Given the root of a binary tree, each node in the tree has a distinct value.

After deleting all nodes with a value in to_delete, we are left with a forest (a disjoint union of trees).

Return the roots of the trees in the remaining forest. You may return the result in any order.

Example 1:

Input: root = [1,2,3,4,5,6,7], to_delete = [3,5]
Output: [[1,2,null,4],[6],[7]]

Example 2:

Input: root = [1,2,4,null,3], to_delete = [3]
Output: [[1,2,4]]

Constraints:

The number of nodes in the given tree is at most 1000.
Each node has a distinct value between 1 and 1000.
to_delete.length <= 1000
to_delete contains distinct values between 1 and 1000.

Solution

C++

/**
 * Definition for a binary tree node.
========================
_WORK TO COMPLETE_
In the binary tree problem above, what is the largest number of nodes the given tree can contain?

_ENTRIES SHOWN_
========================
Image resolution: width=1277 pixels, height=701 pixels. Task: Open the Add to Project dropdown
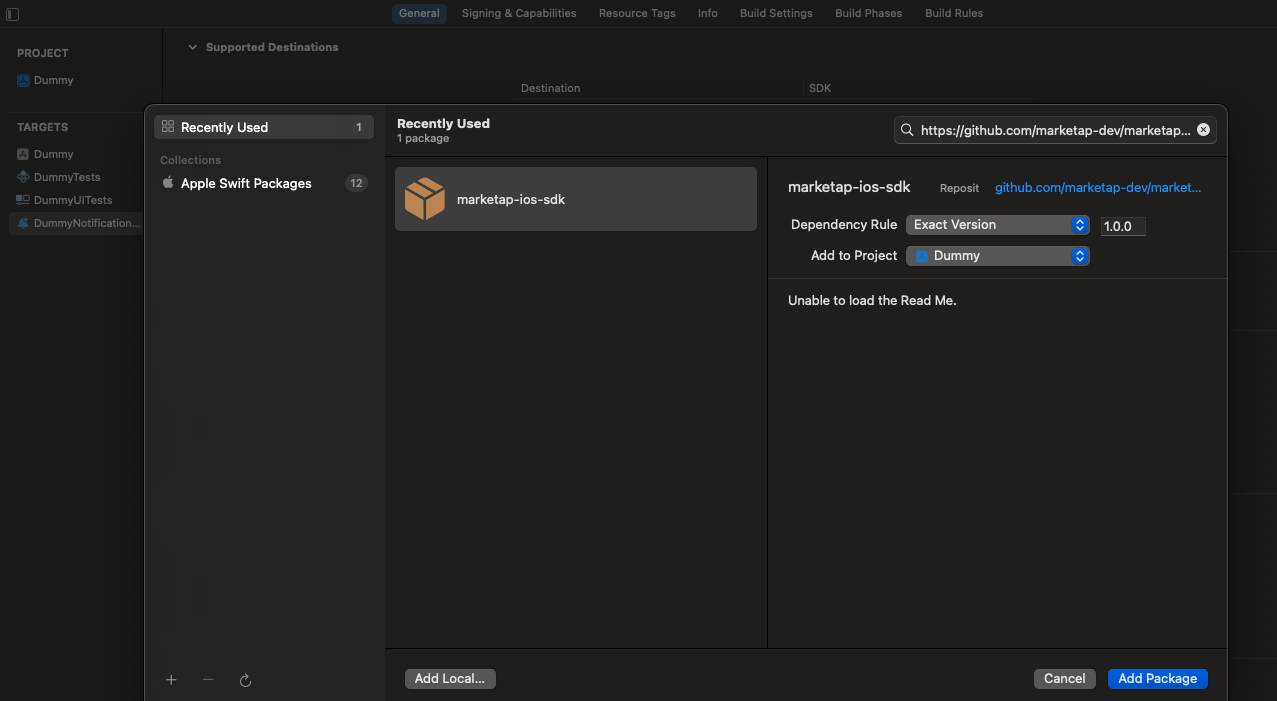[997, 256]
========================
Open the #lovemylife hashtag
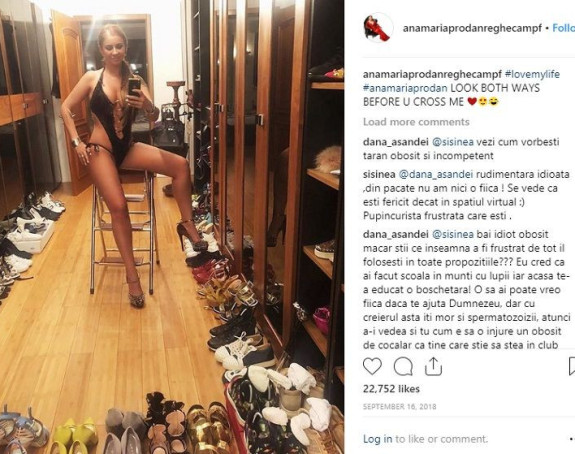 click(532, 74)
========================
_WRITTEN SOLUTION_
The given tree contains at most 1000 nodes.